(Saved entries)
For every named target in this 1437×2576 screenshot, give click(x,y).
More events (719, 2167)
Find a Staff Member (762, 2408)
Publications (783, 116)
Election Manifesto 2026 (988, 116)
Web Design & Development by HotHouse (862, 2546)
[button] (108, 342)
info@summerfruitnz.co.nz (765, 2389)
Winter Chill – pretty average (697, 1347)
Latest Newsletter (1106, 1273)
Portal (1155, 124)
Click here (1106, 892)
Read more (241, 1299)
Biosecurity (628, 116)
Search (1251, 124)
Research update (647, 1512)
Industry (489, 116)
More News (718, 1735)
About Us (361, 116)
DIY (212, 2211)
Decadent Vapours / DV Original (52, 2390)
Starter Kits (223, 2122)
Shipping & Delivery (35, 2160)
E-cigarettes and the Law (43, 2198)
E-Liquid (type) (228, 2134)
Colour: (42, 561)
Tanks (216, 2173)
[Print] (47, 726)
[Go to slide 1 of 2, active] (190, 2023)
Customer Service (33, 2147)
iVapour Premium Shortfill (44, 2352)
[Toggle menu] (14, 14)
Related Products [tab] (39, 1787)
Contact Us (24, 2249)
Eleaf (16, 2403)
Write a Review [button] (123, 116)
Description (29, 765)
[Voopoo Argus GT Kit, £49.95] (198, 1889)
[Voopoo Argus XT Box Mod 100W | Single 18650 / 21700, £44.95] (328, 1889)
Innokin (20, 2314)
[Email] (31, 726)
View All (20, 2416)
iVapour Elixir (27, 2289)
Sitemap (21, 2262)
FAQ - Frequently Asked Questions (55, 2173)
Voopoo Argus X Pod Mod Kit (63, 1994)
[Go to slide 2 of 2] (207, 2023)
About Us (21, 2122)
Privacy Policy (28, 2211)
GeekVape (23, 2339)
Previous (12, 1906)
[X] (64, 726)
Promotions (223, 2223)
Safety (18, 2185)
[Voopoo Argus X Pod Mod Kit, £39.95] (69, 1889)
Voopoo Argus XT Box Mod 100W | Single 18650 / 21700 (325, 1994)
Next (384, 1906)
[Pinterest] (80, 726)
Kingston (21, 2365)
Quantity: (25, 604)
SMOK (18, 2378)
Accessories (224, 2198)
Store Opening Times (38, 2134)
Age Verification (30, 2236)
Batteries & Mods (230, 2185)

PROBLEM REQUIREMENTS: All lines from the one with "Colour: (42, 561)" onward to the end of the records above should be repeated exactly, and only those lines.

FINAL ANSWER:
Colour: (42, 561)
Tanks (216, 2173)
[Print] (47, 726)
[Go to slide 1 of 2, active] (190, 2023)
Customer Service (33, 2147)
iVapour Premium Shortfill (44, 2352)
[Toggle menu] (14, 14)
Related Products [tab] (39, 1787)
Contact Us (24, 2249)
Eleaf (16, 2403)
Write a Review [button] (123, 116)
Description (29, 765)
[Voopoo Argus GT Kit, £49.95] (198, 1889)
[Voopoo Argus XT Box Mod 100W | Single 18650 / 21700, £44.95] (328, 1889)
Innokin (20, 2314)
[Email] (31, 726)
View All (20, 2416)
iVapour Elixir (27, 2289)
Sitemap (21, 2262)
FAQ - Frequently Asked Questions (55, 2173)
Voopoo Argus X Pod Mod Kit (63, 1994)
[Go to slide 2 of 2] (207, 2023)
About Us (21, 2122)
Privacy Policy (28, 2211)
GeekVape (23, 2339)
Previous (12, 1906)
[X] (64, 726)
Promotions (223, 2223)
Safety (18, 2185)
[Voopoo Argus X Pod Mod Kit, £39.95] (69, 1889)
Voopoo Argus XT Box Mod 100W | Single 18650 / 21700 (325, 1994)
Next (384, 1906)
[Pinterest] (80, 726)
Kingston (21, 2365)
Quantity: (25, 604)
SMOK (18, 2378)
Accessories (224, 2198)
Store Opening Times (38, 2134)
Age Verification (30, 2236)
Batteries & Mods (230, 2185)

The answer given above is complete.